Task objective
The answer is a single number: the count of lines in the records below that contain the word "heading".

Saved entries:
-=-=-=-=-

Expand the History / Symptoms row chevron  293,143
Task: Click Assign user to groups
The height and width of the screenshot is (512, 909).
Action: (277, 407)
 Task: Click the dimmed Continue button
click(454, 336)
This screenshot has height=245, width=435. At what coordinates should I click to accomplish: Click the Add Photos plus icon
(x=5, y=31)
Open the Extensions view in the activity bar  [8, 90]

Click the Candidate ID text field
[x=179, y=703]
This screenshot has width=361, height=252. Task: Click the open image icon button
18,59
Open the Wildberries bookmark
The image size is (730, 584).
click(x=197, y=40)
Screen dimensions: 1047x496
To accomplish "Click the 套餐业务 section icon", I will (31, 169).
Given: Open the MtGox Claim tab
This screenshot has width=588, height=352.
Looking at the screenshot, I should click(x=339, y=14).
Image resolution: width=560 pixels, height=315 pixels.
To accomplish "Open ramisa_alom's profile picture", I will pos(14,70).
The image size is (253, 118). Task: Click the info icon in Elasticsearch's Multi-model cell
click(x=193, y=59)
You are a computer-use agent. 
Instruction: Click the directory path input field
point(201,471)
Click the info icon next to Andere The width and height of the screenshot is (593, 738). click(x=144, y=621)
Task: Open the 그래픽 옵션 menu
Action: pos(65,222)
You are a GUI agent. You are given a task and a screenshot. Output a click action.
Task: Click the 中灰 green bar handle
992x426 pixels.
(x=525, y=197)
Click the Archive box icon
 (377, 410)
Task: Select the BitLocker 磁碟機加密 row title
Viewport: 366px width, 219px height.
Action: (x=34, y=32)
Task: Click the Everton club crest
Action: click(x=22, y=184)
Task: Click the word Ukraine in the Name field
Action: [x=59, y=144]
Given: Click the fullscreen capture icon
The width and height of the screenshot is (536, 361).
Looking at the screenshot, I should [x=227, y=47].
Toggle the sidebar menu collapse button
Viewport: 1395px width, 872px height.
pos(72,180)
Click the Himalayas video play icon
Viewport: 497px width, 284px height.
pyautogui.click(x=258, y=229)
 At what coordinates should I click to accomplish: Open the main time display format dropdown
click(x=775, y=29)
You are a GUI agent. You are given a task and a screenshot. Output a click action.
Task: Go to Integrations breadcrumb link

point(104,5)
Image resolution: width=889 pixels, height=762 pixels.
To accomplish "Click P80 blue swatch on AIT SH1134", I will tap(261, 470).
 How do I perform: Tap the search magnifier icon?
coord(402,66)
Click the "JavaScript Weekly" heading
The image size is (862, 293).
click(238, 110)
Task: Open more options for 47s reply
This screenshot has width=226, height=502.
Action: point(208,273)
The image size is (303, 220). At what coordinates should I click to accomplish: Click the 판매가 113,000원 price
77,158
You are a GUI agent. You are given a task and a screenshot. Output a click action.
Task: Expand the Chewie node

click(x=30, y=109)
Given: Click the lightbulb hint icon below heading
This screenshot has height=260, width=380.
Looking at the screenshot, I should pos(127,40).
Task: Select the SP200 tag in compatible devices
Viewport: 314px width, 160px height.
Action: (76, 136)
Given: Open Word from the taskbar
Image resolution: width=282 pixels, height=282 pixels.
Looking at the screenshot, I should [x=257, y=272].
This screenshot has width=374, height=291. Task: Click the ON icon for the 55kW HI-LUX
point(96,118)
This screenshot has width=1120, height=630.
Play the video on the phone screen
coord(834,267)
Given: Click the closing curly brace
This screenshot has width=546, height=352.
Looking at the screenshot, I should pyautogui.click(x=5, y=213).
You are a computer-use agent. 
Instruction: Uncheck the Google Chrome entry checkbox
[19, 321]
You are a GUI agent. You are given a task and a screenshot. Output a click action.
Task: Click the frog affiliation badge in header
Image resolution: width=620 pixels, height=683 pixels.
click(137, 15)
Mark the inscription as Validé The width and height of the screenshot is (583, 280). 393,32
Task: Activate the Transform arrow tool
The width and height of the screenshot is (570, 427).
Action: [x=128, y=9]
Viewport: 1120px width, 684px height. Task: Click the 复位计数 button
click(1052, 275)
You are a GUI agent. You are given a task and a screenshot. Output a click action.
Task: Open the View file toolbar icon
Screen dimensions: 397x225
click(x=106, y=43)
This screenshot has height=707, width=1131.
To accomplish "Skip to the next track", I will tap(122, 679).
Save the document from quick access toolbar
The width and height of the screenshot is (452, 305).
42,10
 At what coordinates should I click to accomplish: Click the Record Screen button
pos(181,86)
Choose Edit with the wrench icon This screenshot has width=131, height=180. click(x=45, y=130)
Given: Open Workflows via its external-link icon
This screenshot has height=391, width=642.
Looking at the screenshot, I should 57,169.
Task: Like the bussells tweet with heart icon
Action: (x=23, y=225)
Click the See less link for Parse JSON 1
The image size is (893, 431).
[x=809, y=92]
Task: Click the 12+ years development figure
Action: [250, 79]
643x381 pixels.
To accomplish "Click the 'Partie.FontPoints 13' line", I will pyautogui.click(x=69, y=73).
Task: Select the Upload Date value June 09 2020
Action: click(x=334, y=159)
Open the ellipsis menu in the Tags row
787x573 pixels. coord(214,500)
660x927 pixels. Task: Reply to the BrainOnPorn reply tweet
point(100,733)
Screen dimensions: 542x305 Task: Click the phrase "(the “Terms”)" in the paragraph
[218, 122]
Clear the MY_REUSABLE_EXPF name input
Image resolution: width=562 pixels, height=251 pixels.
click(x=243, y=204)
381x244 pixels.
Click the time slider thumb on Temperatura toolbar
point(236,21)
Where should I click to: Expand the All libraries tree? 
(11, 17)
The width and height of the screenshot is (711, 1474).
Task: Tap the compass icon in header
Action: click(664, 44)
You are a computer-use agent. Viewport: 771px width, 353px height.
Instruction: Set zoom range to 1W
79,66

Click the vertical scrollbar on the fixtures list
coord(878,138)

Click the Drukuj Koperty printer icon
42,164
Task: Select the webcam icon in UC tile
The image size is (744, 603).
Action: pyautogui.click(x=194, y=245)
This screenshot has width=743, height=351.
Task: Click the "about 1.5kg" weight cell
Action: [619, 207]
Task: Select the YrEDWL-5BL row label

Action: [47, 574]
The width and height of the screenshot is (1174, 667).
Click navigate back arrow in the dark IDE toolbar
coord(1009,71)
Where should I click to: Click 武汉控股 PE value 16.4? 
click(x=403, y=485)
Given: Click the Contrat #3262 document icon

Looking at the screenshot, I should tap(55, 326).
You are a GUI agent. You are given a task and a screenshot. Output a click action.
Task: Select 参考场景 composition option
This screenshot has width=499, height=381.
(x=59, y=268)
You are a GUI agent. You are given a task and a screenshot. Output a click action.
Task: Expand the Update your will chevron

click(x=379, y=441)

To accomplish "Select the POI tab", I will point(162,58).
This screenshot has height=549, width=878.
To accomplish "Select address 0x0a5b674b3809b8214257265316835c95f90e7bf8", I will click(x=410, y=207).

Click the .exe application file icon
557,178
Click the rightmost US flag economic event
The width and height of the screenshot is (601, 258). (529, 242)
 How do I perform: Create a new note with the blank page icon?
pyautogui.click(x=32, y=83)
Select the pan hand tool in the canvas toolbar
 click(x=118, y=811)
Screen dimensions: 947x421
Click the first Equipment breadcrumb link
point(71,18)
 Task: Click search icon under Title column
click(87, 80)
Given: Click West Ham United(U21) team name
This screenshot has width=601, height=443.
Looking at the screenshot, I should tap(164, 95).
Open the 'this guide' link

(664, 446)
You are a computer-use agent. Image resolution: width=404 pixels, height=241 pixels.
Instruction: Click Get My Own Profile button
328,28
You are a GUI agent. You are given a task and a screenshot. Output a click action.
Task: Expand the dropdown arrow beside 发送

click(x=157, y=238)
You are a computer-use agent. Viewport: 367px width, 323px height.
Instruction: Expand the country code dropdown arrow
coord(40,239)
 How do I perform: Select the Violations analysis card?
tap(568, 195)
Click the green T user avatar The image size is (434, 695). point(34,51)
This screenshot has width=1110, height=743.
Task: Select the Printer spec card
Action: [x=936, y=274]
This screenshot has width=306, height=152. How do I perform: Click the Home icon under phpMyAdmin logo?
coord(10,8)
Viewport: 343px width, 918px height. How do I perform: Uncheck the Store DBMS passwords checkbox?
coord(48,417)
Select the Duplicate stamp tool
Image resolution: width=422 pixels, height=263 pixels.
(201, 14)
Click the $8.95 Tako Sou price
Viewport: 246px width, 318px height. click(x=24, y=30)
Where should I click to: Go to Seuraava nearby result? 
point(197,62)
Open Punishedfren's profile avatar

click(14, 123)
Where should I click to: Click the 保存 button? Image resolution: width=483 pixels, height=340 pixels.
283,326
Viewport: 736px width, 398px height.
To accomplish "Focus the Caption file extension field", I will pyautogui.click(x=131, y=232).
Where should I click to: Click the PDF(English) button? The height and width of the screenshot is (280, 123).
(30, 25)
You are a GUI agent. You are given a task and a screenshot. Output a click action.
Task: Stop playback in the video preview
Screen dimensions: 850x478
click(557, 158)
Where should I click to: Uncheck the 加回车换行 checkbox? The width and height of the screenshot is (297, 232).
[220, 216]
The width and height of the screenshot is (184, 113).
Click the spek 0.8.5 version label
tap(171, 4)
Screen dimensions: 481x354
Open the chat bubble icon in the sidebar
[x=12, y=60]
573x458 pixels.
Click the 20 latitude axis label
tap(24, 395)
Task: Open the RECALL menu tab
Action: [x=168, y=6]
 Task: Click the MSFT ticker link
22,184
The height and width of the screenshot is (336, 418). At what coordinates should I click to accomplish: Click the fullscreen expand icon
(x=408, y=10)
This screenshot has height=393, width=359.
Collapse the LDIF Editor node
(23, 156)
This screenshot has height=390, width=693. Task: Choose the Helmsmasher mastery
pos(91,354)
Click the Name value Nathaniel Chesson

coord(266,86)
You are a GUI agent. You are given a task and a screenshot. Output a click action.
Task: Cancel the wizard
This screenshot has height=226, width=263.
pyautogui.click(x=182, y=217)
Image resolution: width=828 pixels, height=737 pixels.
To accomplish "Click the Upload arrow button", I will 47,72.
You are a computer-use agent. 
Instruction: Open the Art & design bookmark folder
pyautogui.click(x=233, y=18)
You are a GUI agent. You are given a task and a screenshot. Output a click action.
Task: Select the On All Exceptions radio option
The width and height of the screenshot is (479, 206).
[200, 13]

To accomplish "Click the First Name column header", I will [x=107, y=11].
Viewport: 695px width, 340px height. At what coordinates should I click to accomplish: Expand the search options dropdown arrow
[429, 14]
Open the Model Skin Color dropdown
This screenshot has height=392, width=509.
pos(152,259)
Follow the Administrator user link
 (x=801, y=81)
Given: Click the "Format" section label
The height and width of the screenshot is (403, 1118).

-=-=-=-=-

Response
2